Output:good:5;  has:1;   Is:3;   The:1;    Today:2; Weather:3

MapReduce-based process examples -document word frequency statistics: WordCount

MapReduce processing methods

Use 4 map nodes:

Map Node 1:

Input: (Text1, "The weather is good")

Output: (the, 1), (weather, 1), (is, 1), (good, 1)

Map Node 2:

Input: (Text2, "Today is good")

Output: (Today, 1), (is, 1), (good, 1)

Map Node 3:

Input: (Text3, "Good weather is good")

Output: (good, 1), (weather, 1), (is, 1), (good, 1)

Map Node 4:

Input: (Text3, "Today has good weather")

Output: (Today, 1), (has, 1), (good, 1), (weather, 1)

Use 3 reduce nodes:

MapReduce processing methods

MapReduce pseudo-code (implement map and reduce two functions):

Class Mapper Method Map (String Input_key, String input_value)://Input_key:text Document name//input_value:document Contents   forEach word W in input_value:emitintermediate (W,"1"); Class Reducer method Reduce (String Output_key, Iterator intermediate_values)://output_key:a Word//output_values:a List of counts  intresult = 0;  forEach V in Intermediate_values:result+=parseint (v); Emit (Output_key, result);
3. Rise to the frame-automatically parallelize and hide low-level details

How to provide a unified computing framework

MapReduce provides a unified computing framework that can be accomplished by:

? Calculation of task partitioning and scheduling

? data distribution Storage and partitioning

Handle the synchronization of data and compute tasks

Data collection and collation of results (sorting, combining, partitioning,...)

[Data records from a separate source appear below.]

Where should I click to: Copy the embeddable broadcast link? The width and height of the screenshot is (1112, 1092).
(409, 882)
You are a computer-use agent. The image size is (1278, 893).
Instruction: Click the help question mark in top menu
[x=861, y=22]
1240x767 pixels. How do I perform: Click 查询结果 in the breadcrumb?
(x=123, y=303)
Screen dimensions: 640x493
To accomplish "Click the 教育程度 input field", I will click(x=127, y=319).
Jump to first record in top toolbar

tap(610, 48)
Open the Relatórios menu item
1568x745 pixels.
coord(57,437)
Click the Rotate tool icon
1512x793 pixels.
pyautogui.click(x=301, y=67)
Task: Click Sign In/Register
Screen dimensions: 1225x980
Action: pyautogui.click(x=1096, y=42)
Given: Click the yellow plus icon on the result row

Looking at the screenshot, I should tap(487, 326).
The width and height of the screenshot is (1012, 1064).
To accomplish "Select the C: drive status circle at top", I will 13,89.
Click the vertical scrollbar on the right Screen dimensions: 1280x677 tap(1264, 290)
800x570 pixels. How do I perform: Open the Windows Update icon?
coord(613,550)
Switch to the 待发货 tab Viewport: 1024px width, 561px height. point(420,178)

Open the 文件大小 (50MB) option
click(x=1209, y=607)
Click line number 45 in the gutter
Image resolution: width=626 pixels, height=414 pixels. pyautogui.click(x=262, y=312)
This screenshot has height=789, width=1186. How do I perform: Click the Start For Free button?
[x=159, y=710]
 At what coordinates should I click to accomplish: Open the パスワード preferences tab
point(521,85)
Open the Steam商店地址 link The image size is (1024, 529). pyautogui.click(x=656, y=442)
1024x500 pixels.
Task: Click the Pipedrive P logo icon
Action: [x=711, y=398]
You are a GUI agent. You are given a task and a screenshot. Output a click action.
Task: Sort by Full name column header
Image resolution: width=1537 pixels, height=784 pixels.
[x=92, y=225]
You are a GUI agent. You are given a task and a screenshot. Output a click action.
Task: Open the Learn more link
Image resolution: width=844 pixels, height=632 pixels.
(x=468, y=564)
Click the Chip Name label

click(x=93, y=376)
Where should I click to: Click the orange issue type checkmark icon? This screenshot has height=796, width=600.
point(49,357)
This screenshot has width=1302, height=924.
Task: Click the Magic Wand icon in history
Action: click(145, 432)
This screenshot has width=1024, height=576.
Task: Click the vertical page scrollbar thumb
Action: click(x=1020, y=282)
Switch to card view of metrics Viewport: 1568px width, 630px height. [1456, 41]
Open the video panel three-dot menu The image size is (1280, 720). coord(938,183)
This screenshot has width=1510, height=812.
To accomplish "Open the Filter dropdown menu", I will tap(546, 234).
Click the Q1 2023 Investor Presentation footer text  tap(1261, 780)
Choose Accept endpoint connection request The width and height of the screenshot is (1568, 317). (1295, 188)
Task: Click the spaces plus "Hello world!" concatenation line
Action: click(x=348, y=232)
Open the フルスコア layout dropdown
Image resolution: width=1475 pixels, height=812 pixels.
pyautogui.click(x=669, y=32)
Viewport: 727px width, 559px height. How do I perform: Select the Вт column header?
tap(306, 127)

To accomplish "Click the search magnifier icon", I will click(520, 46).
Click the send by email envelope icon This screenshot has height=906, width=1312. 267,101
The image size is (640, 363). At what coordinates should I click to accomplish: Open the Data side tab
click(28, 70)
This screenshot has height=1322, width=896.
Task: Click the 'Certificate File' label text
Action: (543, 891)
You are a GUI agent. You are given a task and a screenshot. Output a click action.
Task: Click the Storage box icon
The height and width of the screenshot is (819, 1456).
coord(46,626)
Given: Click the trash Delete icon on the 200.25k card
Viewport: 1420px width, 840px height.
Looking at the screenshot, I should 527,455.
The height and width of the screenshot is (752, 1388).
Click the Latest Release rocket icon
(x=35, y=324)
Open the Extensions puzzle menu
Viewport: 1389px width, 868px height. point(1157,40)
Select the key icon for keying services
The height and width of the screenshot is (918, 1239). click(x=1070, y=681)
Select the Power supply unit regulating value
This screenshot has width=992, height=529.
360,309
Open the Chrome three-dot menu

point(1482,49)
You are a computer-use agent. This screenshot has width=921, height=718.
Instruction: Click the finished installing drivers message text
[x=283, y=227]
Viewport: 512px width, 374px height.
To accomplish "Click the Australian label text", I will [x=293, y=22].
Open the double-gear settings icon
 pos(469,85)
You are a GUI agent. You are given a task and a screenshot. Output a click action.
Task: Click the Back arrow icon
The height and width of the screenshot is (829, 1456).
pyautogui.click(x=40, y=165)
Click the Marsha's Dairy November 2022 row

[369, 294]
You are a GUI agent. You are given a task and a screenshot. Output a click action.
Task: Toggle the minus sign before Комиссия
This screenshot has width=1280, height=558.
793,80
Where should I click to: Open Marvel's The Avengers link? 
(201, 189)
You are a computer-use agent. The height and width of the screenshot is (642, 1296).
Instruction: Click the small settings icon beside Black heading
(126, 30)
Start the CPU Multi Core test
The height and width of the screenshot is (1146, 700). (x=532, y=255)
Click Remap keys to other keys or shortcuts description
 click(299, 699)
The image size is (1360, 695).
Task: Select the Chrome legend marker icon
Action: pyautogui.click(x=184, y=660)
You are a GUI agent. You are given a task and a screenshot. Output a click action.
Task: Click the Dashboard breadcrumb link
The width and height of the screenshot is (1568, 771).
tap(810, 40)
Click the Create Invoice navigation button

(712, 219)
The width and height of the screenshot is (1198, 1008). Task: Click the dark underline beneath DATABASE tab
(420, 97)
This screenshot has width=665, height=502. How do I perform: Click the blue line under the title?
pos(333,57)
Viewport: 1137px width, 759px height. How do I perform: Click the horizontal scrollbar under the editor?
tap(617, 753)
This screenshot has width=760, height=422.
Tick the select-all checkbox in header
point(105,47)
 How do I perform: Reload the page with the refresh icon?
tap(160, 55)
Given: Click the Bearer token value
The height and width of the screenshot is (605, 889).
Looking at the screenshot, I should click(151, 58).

? system communication, load balancing, computational performance optimization processing

? handling system node error detection and fail-over recovery

The biggest highlight of MapReduce

? What needs to be done with the abstract model and the computational framework (what need to do) is separate from what exactly is done, and provides the programmer with an abstract and high-level programming interface and framework

? Programmers only need to be concerned with the specific computational problems of their application layer, and only need to write a small amount of program code to deal with the application's own computational problems.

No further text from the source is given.